What to work on
Rewrite the listing below with "GUI agent" changed to "graphical interface agent" and every other word left as it is. Leave the pictures out of your version.

Records on locating elements on screens
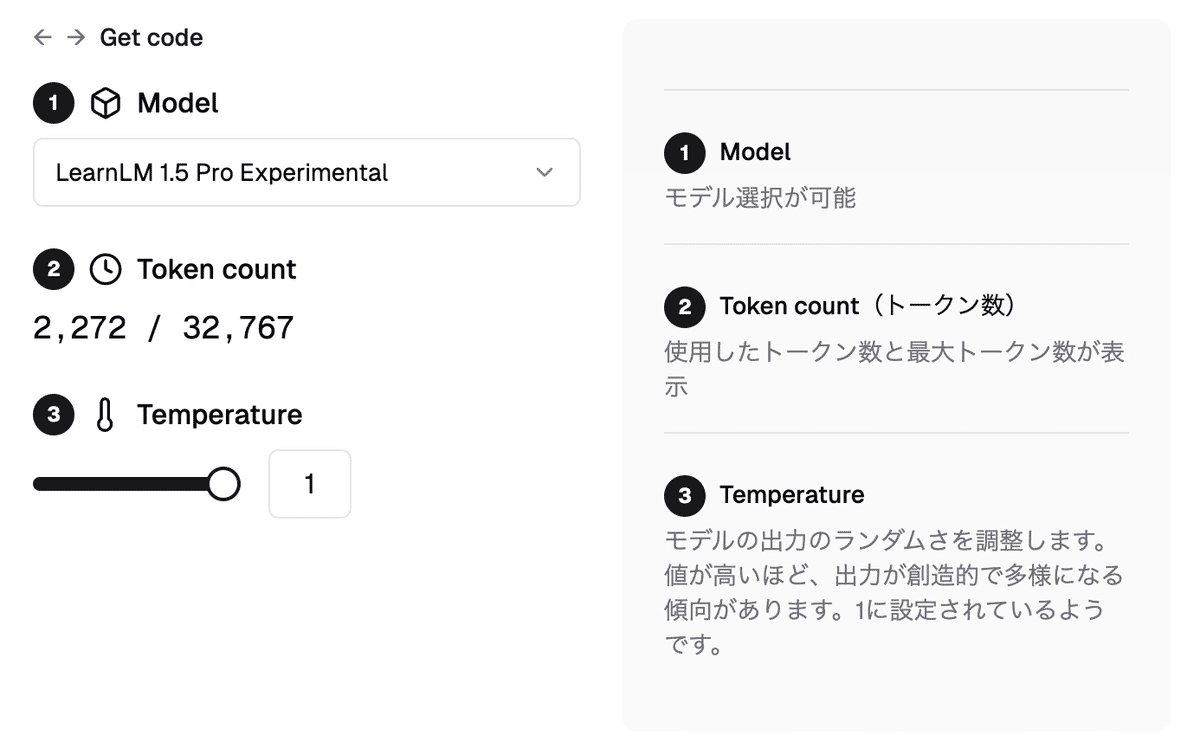The image size is (1200, 741).
Task: Click the Temperature slider track
Action: [120, 484]
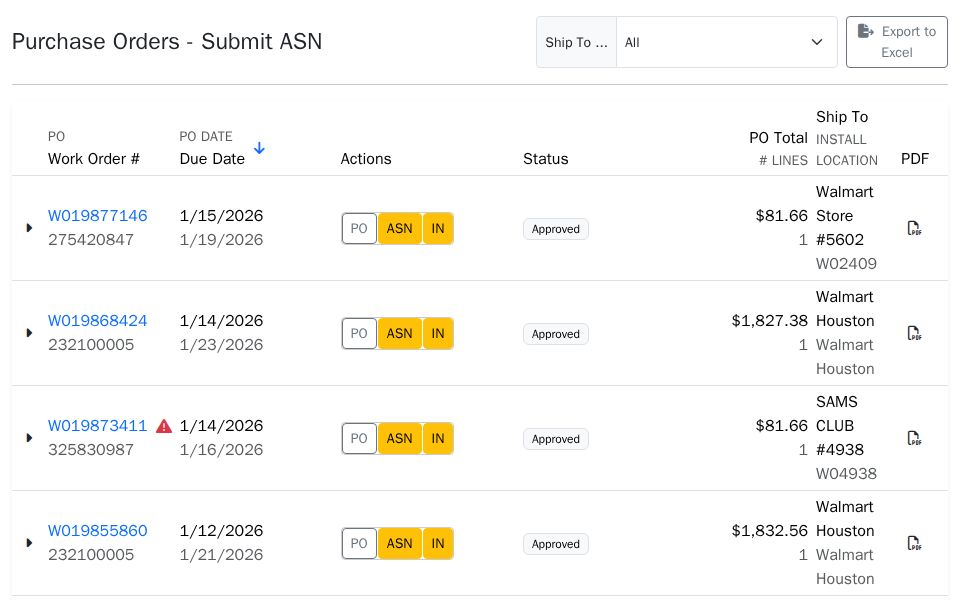Screen dimensions: 960x600
Task: Click the Status column header
Action: [x=546, y=158]
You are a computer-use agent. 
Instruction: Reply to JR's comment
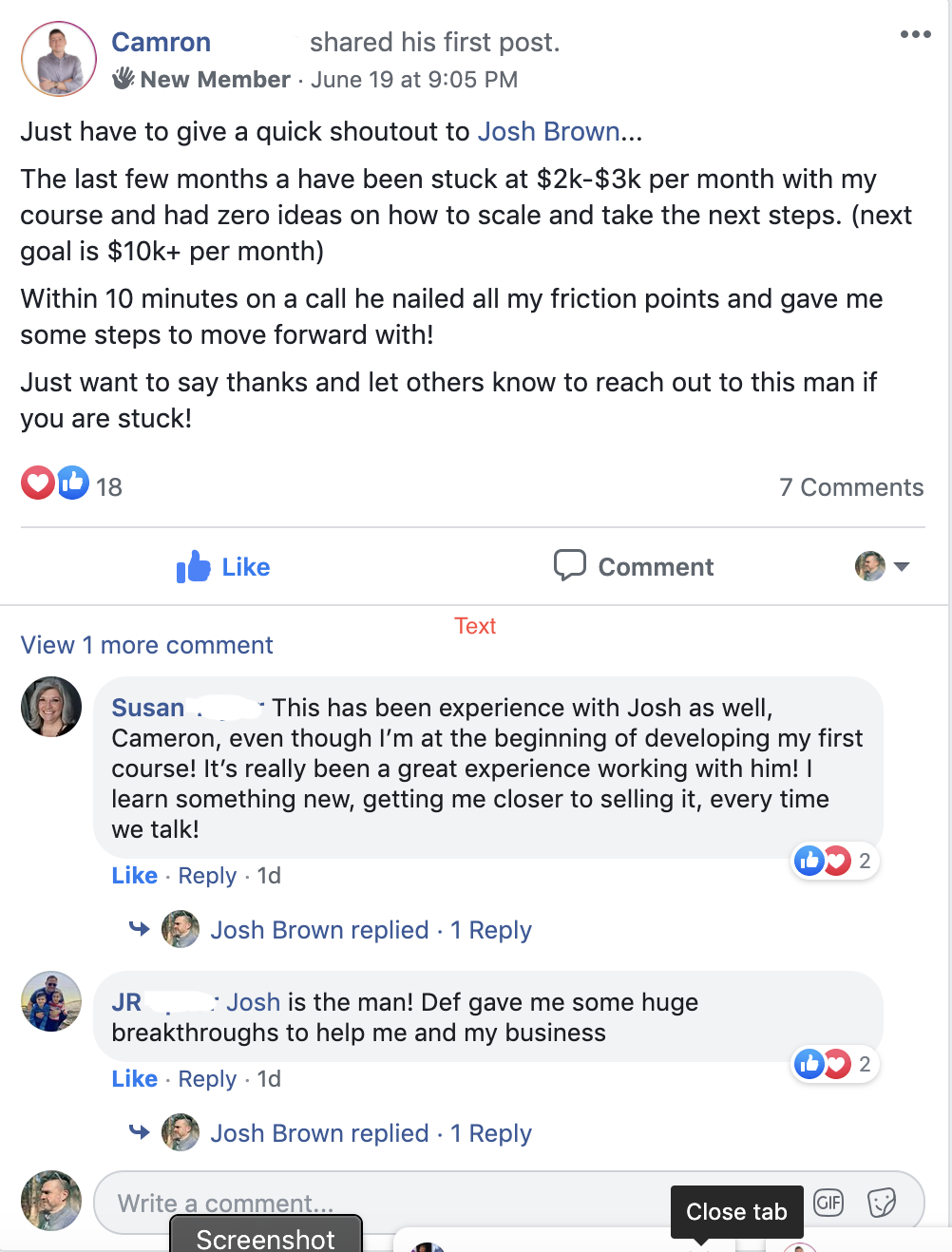point(207,1079)
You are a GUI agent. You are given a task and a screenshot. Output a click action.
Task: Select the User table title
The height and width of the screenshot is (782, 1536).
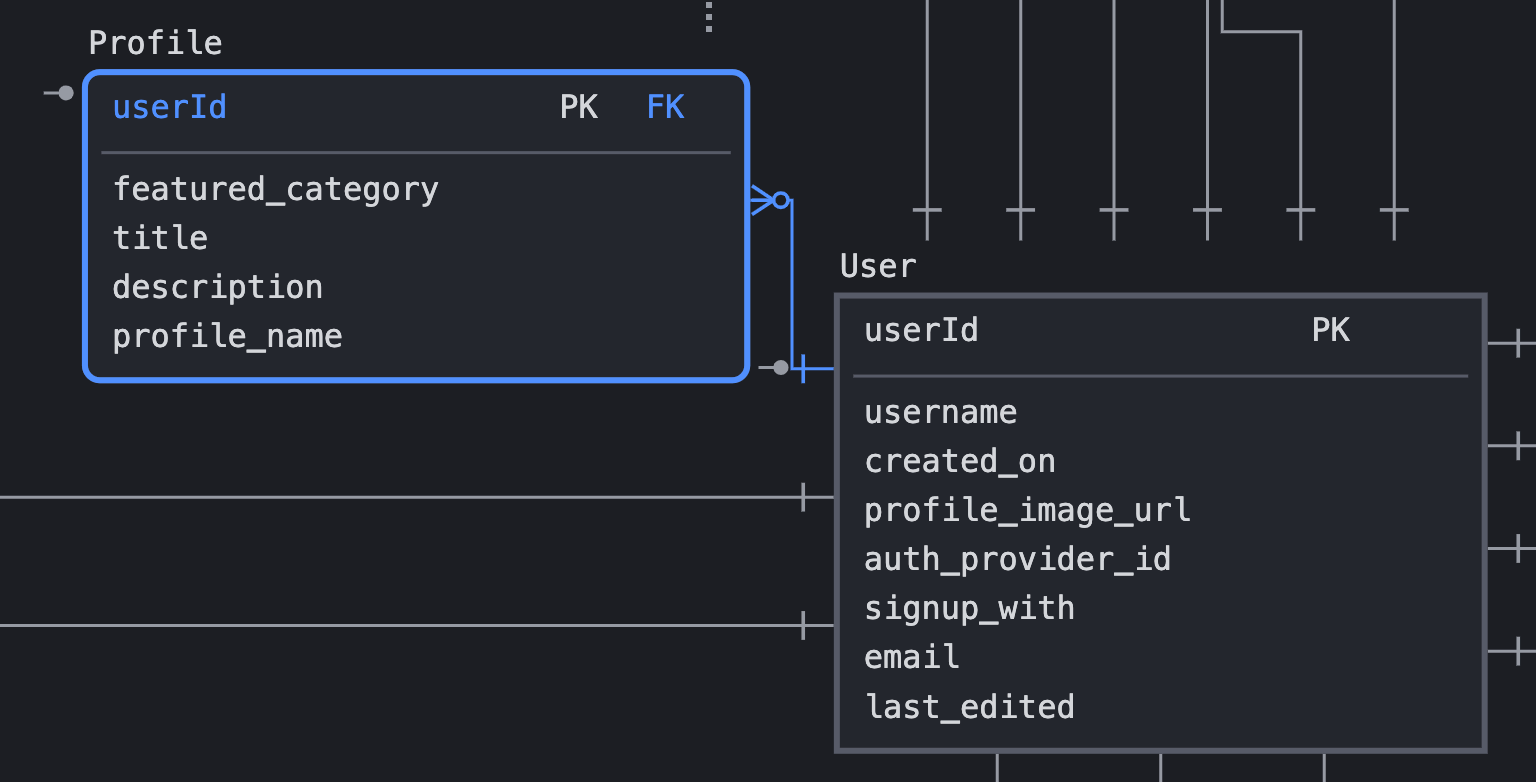876,265
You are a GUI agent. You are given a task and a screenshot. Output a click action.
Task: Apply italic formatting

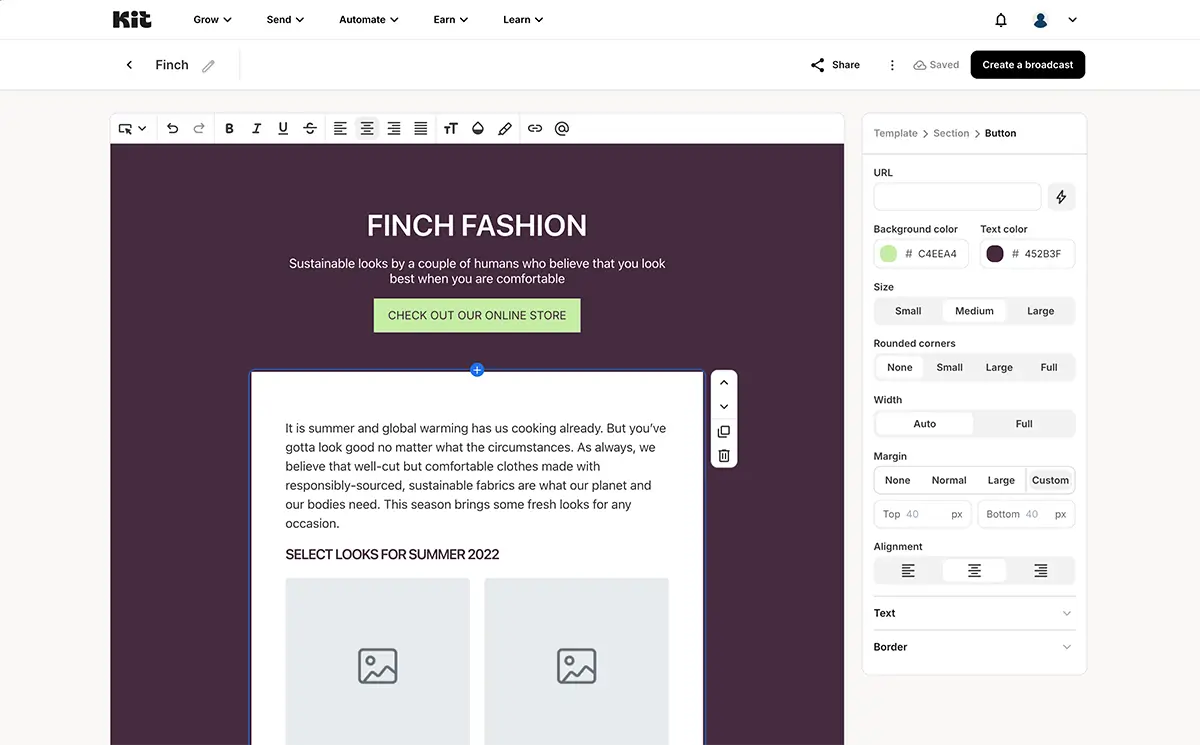click(x=256, y=128)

Result of this exercise
The image size is (1200, 741).
Task: Click the Temperature slider track
Action: [120, 484]
Screen dimensions: 960x600
Task: Click the Status column header
Action: [x=546, y=158]
You are a computer-use agent. 
Instruction: Reply to JR's comment
point(207,1079)
You are a graphical interface agent. You are given a task and a screenshot. Output a click action.
Task: Select the User table title
The height and width of the screenshot is (782, 1536).
876,265
You are a graphical interface agent. You are given a task and a screenshot. Output a click action.
Task: Apply italic formatting

click(x=256, y=128)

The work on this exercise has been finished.